水曜日のカンパネラ「UMA」

前作から約7ヶ月ぶり、メジャーデビュー作となるミニアルバム。


アルバム表題が差すように空想上の生物ばかりが曲名に冠せられた、何やらコンセプチュアルな内容。収録曲の半分はケンモチヒデフミ以外の外注となっていますが、楽曲の印象はさほど変わりありません。昨今隆盛を見せているフューチャーハウス、すなわち洗練された4つ打ちダンスグルーヴに、仄かにミステリアスで妖艶なムードを纏ったトラック。楽曲の色味は全体的に統制されてコミカルさは抑えめ、常にクールな質感を保って流れるように曲が進行していくのですが、その中でコムアイの歌声はやはり異質なもの。異質と言うかまあ、滑舌の足りなさ、ピッチの不安定さ、芯の弱さ。メジャーに行っても歌のヘタウマ加減は矯正されることがないまま。ただ上手けりゃ良いってものでもなく、この微妙にトラックに乗り切れてない違和感にこそ水カンの味があるのは事実。
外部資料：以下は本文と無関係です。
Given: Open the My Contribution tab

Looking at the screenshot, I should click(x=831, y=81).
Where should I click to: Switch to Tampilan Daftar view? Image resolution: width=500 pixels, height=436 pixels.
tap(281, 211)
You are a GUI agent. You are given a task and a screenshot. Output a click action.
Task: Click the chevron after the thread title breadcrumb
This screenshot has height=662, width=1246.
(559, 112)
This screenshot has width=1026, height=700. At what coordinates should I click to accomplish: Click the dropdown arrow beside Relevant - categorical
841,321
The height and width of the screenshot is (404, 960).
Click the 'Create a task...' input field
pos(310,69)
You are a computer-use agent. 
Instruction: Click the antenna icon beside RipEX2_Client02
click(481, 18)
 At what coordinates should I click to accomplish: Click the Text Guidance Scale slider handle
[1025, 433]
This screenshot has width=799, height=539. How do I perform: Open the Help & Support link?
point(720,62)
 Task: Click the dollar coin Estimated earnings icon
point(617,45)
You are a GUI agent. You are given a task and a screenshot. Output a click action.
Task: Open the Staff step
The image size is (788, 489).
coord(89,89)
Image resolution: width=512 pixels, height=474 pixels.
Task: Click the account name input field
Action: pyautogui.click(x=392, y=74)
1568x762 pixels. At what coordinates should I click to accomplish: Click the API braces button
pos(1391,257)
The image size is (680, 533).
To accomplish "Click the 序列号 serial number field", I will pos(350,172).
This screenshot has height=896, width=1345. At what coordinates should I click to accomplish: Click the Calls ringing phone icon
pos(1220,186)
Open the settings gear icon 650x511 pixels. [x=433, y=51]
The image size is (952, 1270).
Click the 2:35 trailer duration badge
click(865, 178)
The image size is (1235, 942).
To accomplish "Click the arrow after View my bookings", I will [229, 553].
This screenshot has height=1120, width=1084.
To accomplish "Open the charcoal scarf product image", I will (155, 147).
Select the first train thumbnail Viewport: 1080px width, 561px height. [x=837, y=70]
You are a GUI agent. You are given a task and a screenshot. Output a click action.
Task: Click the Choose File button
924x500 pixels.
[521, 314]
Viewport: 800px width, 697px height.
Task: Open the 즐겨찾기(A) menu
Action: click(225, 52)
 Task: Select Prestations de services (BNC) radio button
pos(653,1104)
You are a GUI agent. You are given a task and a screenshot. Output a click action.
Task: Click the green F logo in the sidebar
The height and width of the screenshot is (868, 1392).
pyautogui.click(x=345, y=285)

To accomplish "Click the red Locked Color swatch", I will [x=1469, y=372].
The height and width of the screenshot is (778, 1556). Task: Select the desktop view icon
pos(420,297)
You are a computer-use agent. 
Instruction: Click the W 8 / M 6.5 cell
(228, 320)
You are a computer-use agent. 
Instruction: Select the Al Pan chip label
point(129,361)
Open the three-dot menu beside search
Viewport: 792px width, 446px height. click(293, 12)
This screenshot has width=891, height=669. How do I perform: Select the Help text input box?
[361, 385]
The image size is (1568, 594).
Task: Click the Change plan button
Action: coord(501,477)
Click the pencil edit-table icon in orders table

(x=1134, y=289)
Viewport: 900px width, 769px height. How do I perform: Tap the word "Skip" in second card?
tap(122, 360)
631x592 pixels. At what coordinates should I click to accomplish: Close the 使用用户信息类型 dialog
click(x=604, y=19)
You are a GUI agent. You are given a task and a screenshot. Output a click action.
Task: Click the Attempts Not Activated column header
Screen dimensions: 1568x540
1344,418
冒頭「チュパカプラ」から「ツチノコ」へのスムーズな連打、そして比較的 EDM 要素の強い「フェニックス」などはライブでもキーの位置を占めることでしょう。しかしながら「桃太郎」や「メデューサ」など、すでに多くの秀曲を切っている後ではやや見劣りはするか。リリース急ぎ過ぎ?